– Beauté et Liberté –
Des pierres rouges, noires et blanches jonchent le sol. Le volcan, cet artiste, a craché des boules de couleurs pour que la Nature puisse s’en servir. Elle a pris son pinceau, l’a trempé dans le pigment rouge pour colorier les fruits des cactus. En ce mois de décembre, ils sont ainsi parés pour Noël et n’ont rien à envier aux sapins des contrées plus au nord. Elle a ensuite pris un peu de minéral blanc pour éclaircir les pétales des marguerites, les Margarita de Anaga. Avec le noir, elle a souligné le relief par de grands traits de basalte appliqués telle une ligne de khôl.

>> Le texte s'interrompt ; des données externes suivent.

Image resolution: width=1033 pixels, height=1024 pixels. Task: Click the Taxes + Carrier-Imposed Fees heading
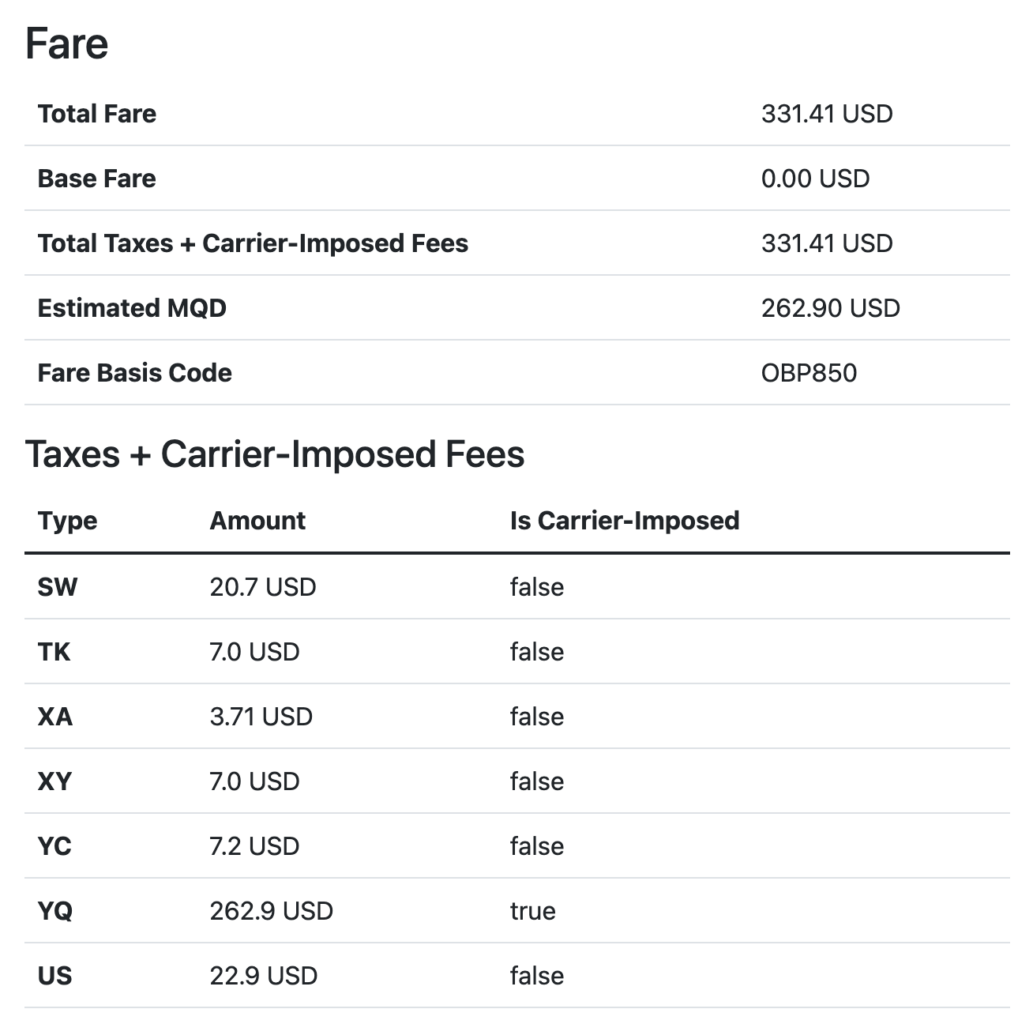pyautogui.click(x=275, y=455)
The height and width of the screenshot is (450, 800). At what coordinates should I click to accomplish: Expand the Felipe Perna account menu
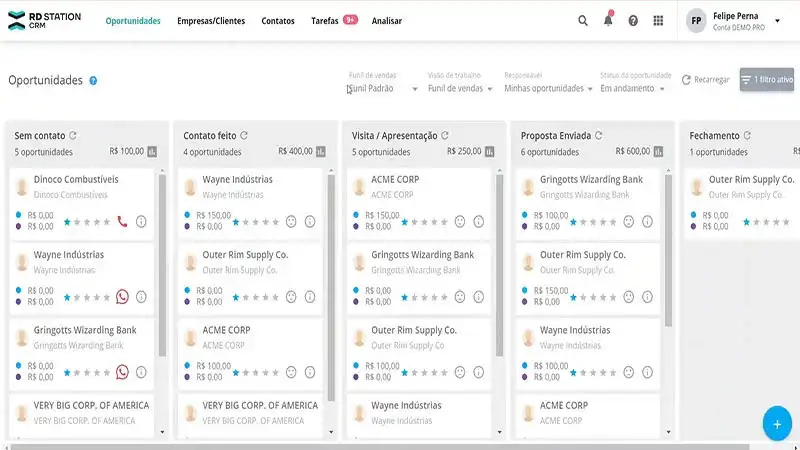[777, 20]
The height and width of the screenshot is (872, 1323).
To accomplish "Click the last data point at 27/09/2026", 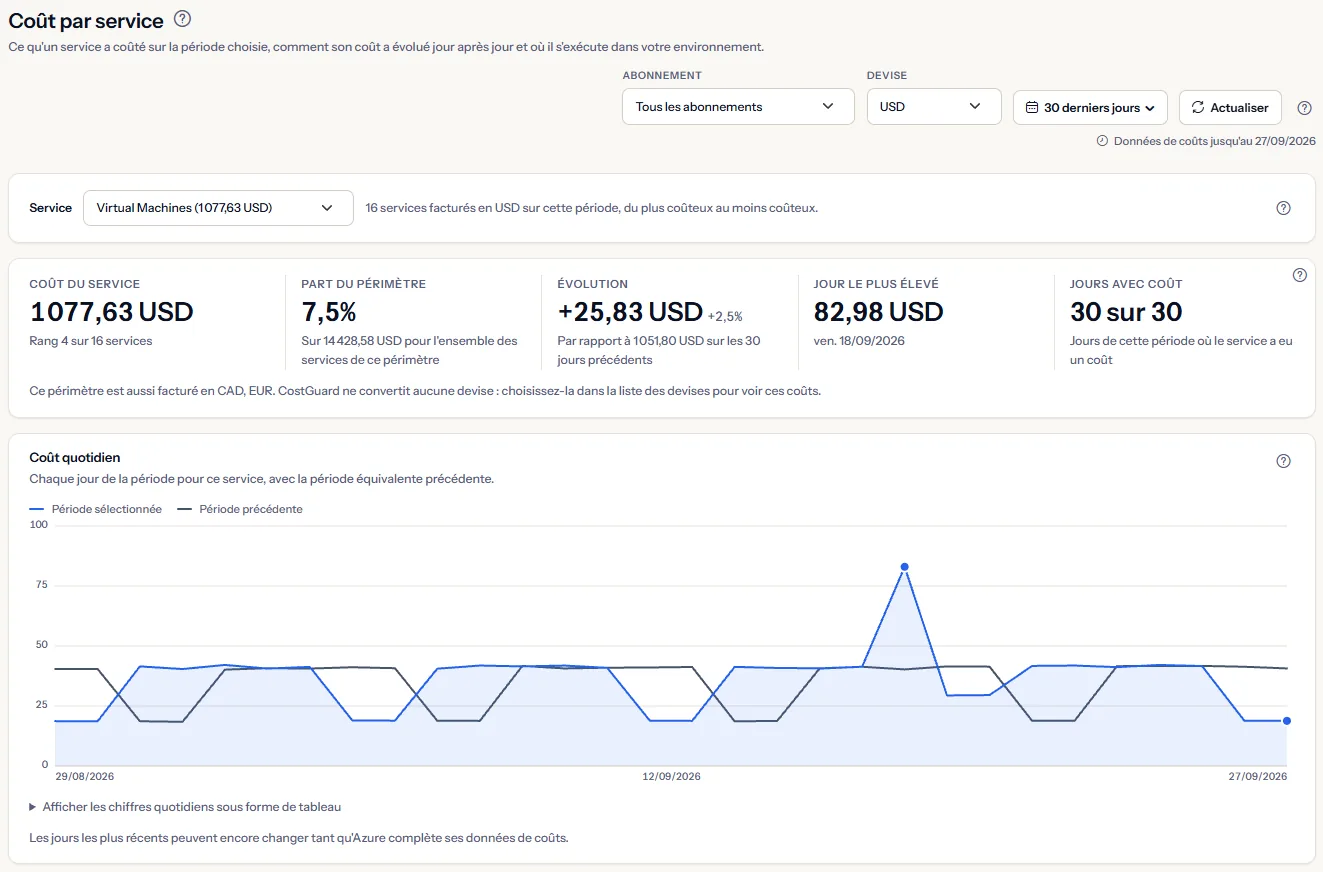I will [x=1286, y=720].
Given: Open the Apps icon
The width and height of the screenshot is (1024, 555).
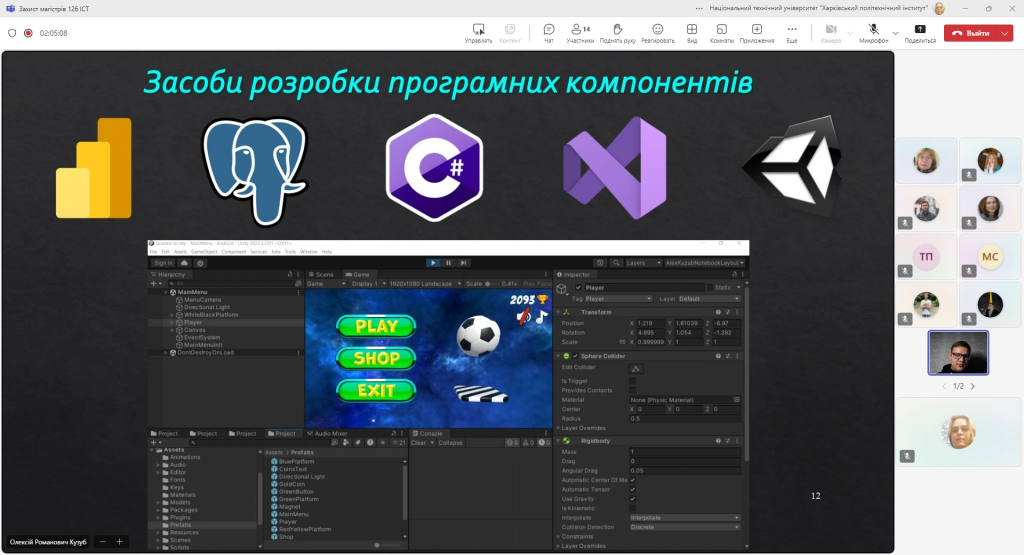Looking at the screenshot, I should coord(757,33).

La roche volcanique descend parfois sous forme de cascade au milieu de la végétation, par tronçons nets et brillants, comme coupés au couteau. Qui a dit qu’il n’y a que des formes courbes dans la Nature ? Quelques-uns qui n’ont jamais regardé la géologie de près. Les formes géométriques, les lignes droites, contrastent avec les ondulations des euphorbes alentours.
Le soleil et les nuages jouent aux metteurs en scène, en braquant leurs projecteurs sur un éperon rocheux qui émerge du décor, en laissant dans l’ombre les monts d’arrière-plan qui donnent un caractère solennel à la scène.
Chaque chose est à sa place, chaque volume de plante ou de roche met en valeur la composition dans son ensemble. Il n’y a plus rien à toucher, il n’y a qu’à profiter du spectacle, en avançant sur le tapis déroulé du chemin qui vous emmène de la vallée par-dessus la rivière à la crète et aux monts venteux. Tout en haut de l’amphithéâtre, on peut voir la mer au loin, et le chemin parcouru. Quelques chiens continuent de signaler notre présence, et quelques grenouilles préviennent leurs congénères de notre passage. Les oiseaux chantent avec de jolis gazouillis printaniers. Tous ces animaux s’accordent pour créer la bande son du spectacle que l’on traverse à grandes enjambées.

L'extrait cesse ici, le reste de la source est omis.